[Recorded information]

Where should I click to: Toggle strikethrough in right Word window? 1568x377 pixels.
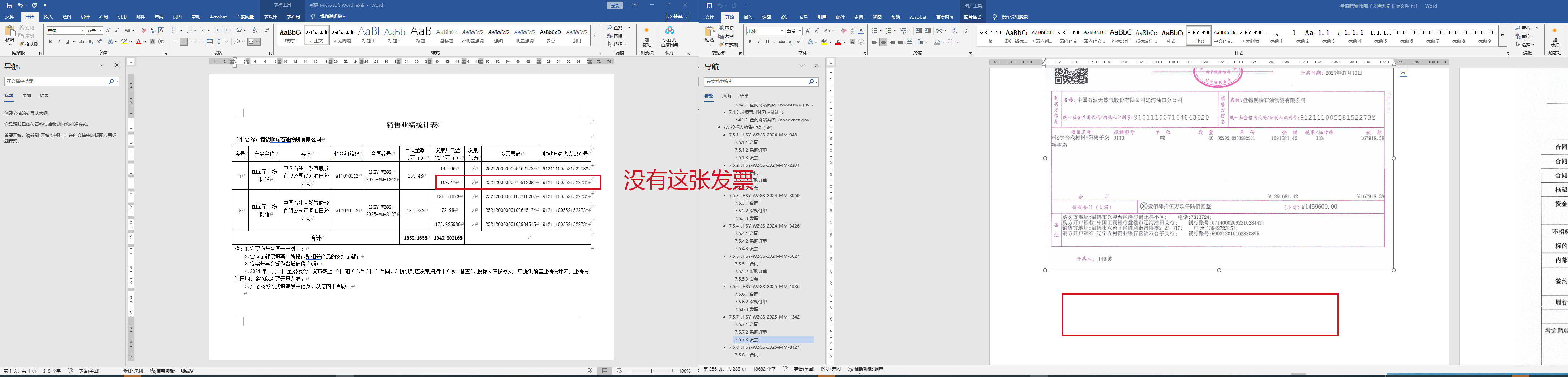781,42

[/Recorded information]
[Recorded information]

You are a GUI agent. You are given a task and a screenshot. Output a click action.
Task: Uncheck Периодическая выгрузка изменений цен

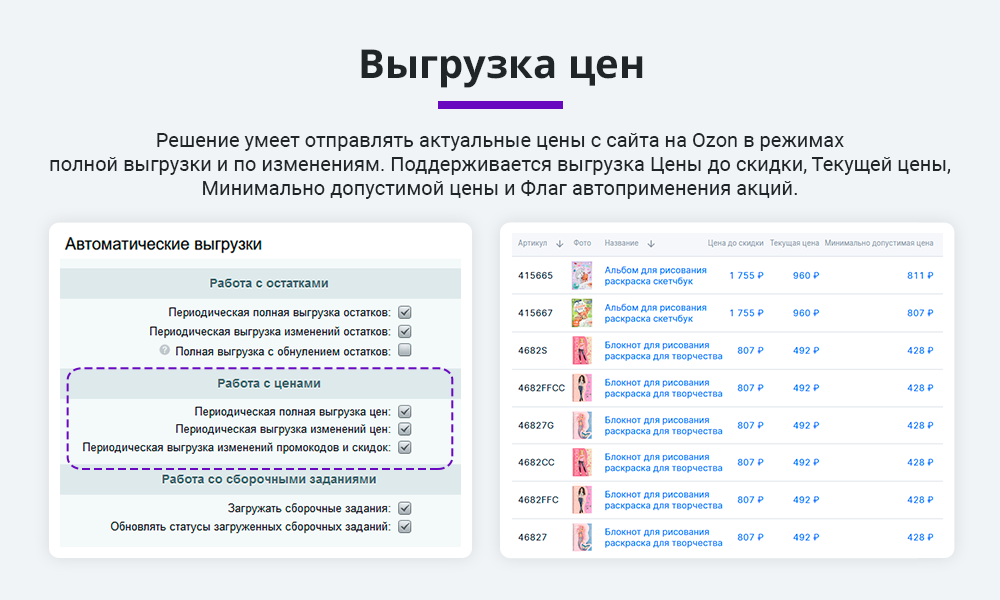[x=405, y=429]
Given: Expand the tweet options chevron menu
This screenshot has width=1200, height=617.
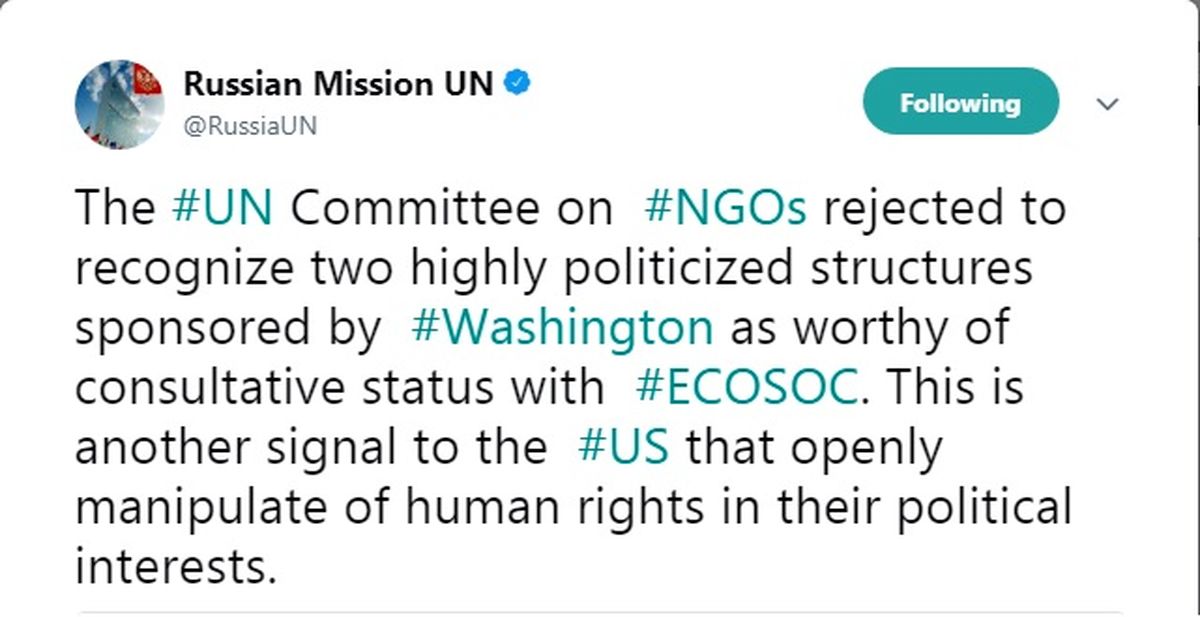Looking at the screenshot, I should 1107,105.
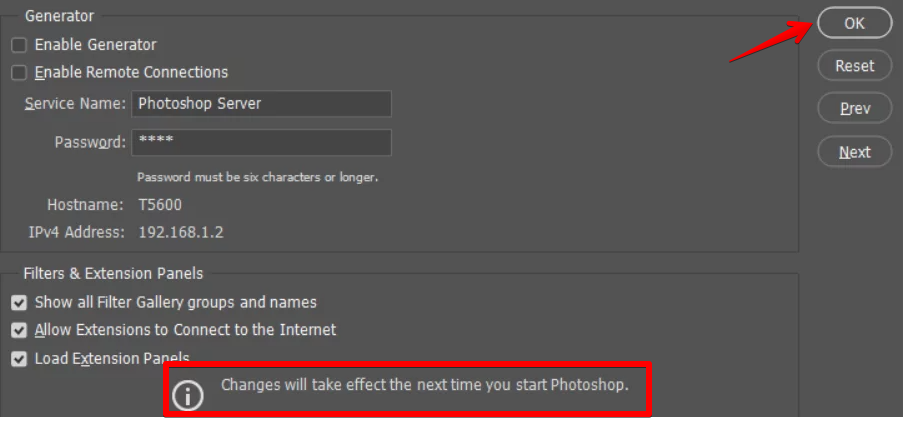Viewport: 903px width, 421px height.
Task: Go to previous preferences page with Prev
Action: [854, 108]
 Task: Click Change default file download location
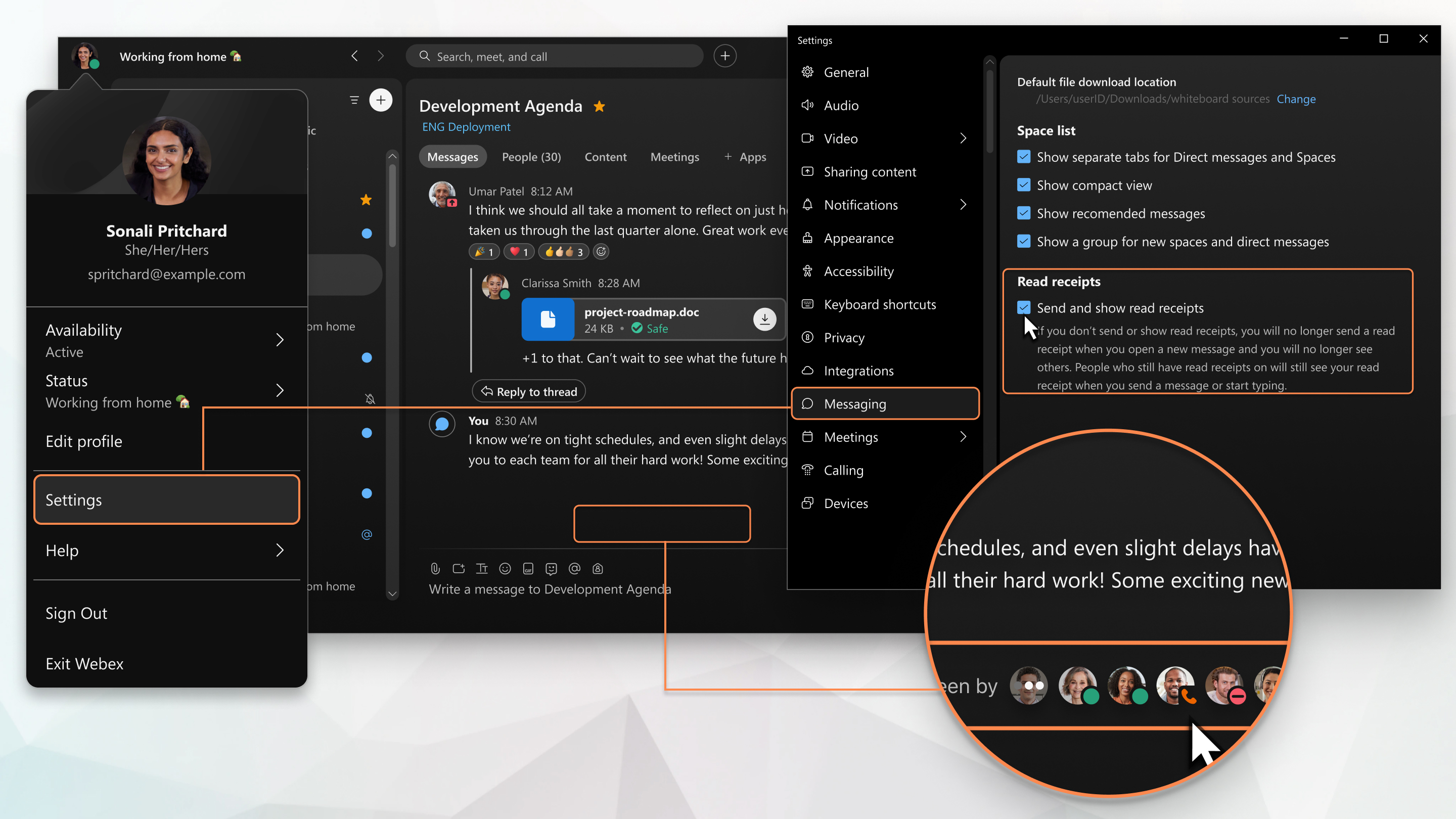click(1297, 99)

[/Recorded information]

Task prompt -> What belongs in the answer is each line above from the line with "Task: Uncheck Периодическая" to the line with "Given: Expand the tweet options chevron menu", inclusive, reproduced exactly and free of pictures.

Reply ->
Task: Uncheck Периодическая выгрузка изменений цен

[x=405, y=429]
Given: Expand the tweet options chevron menu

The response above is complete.